Los Estados europeos, reunidos en Westfalia en 1648 para poner fin a la Guerra de los Treinta Años, pusieron las bases de este sistema estatocéntrico basado en la soberanía nacional y en el principio de no injerencia. Muchos analistas consideran este punto como el nacimiento del Estado moderno. Tres siglos después, los ganadores de la segunda guerra mundial consolidaron este sistema, pero al crear el Consejo de Seguridad se reservaron un derecho especial para decidir sobre intervenciones en terceros países.

“Yo creo que el derecho de veto no puede coexistir en un sistema internacional porque supone estar inmunizado ante cualquier tipo de ilegalidad”, sostiene el juez Bennouna. Yendo más allá, el marroquí cuestiona hasta la fórmula de Estado adoptada en Westfalia: “El Estado westfaliano es una fórmula política, pero no una fórmula mágica. Lo que importa es lo que pasa en el interior de esos Estados.

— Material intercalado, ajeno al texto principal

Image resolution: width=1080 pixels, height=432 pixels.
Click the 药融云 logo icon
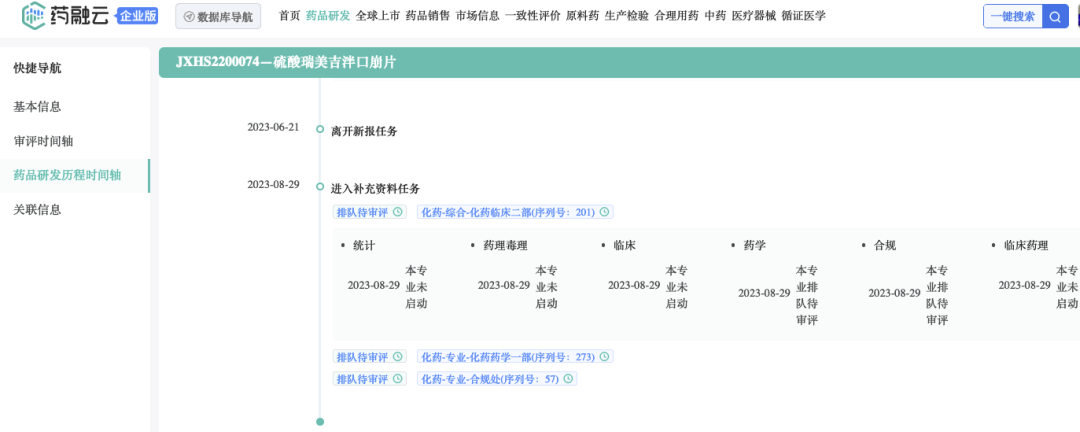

Los derechos humanos”.

Lo que está claro es que el actual paradigma estatocéntrico y las instituciones internacionales no han logrado frenar las violaciones más graves de los derechos humanos. Tampoco lo han conseguido las polémicas intervenciones humanitarias que no gozan de la autorización del Consejo de Seguridad. El ejemplo más claro de todo esto está en los titulares de los periódicos cada día: Siria.